Anti-predatory lending regulations essentially act like usury laws, and usury laws generally have three effects: the intended effect (bans on certain behaviors); term repricing (shifting of costs from regulated terms to unregulated terms); and credit rationing.  The result in this case is that if you attack "predatory" lending practices, the intended effect will occur, but the industry will shift to term repricing and credit rationing.

But this all begs the question-under the dual system, in theory, consumers could choose the state bank that outlaws predatory practices or the federal bank that did not.  If these anti-predatory laws are so desirable and attractive, wouldn't the state-chartered bank have a competitive advantage over nationally-chartered banks?

Phil Lehman
Office of the Attorney General, North Carolina

Preemption has caused those of us in the state law enforcement community a lot of heartburn over the past year.  The OCC has proposed rules on preemption in their recent order preempting the Georgia lending law, and we have filed comments in opposition-in a nutshell, we don't like it at all.

This is a very difficult time for states' rights.  We have traditional authority in a lot of areas that is now being challenged, and it appears that the pendulum is swinging very fast and very hard to a regime of exclusive federal control.  We agree that there should be some federal preemption-states and the federal government have coexisted and cooperated in this kind of regulation for a long time.  But if we are going to share the regulatory authority, we need to share the same goals: the protection of the marketplace, and the protection of the consumer.  Instead, we are being pushed off of the playing field. 

In terms of North Carolina's predatory lending law (the first in the country), federal preemption is misguided.  We have acted as a laboratory of innovation.  In early 1999, a federal task force attempted to put together a comparable lending law and found only gridlock.  But North Carolina's goal was cooperation and compromise.  We collaborated with representatives from community banks, national banks, state mortgage brokers, mortgage bankers, and consumer advocates, and what emerged was a law based on bright line standards that has worked very well.  Now the federal government wants to preempt it.

Wright Andrews
Butera & Andrews

This is not an argument about whether or not regulation is necessary.  The clients that I represent-sub-prime lenders-feel very strongly that federal legislation is needed.  Congress clearly left some large holes in HOEPA, and I don't blame North Carolina or any state for trying to plug those gaps, but the solution has to come from the federal level.

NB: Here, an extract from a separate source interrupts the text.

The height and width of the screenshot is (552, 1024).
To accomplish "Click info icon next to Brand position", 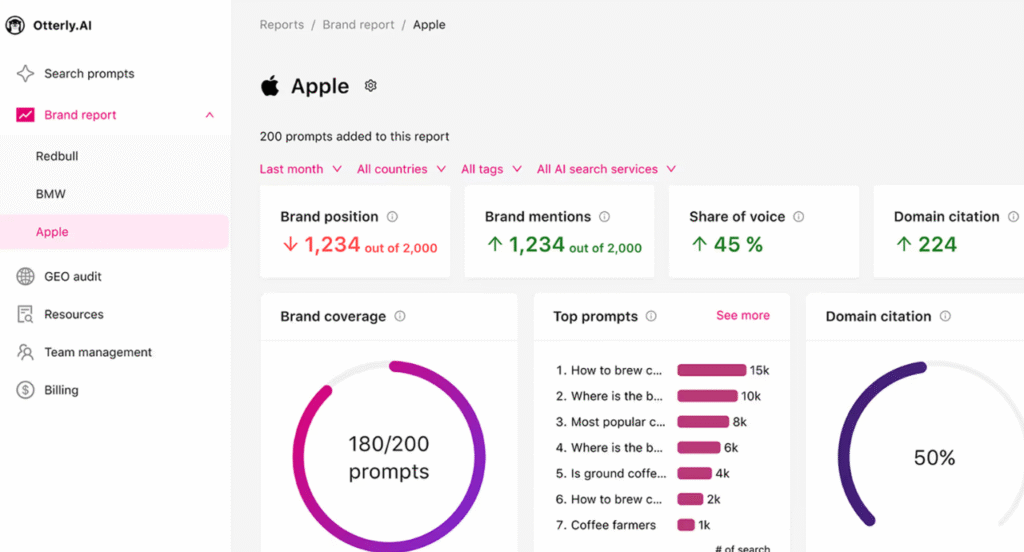I will (392, 217).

Homeownership is part of the American dream, and home equity has helped to sustain our economy during recent difficult times.  In fact, the people who do not have perfect credit and cannot qualify for prime loans, have a special need for equity support.  For that and other reasons, the characterization of sub-prime lending has been unfair.  If you listen to the popular perception, you would think that these loans go out only to elderly minorities with extremely low incomes; but in reality, the average sub-prime borrower is a non-minority person in his or her forties or fifties, making $50,000-60,000.  The average sub-prime rate is only two points higher than the prime rate.

But these loans are easily disrupted.  Roughly forty states and localities have passed some sort of predatory lending law, and every one of them is different-a different mousetrap, but not a better one.  These laws prevent companies from working in standardized ways, and smaller companies are unable to keep up with the multiple demands.  Georgia has already seen disaster, and New Jersey is headed in that direction.  The situation in one state has ramifications in others.  State governments should be involved in enforcement, but federal preemption must bring order to this havoc.

AEI Research Assistant Kate Rick prepared this summary.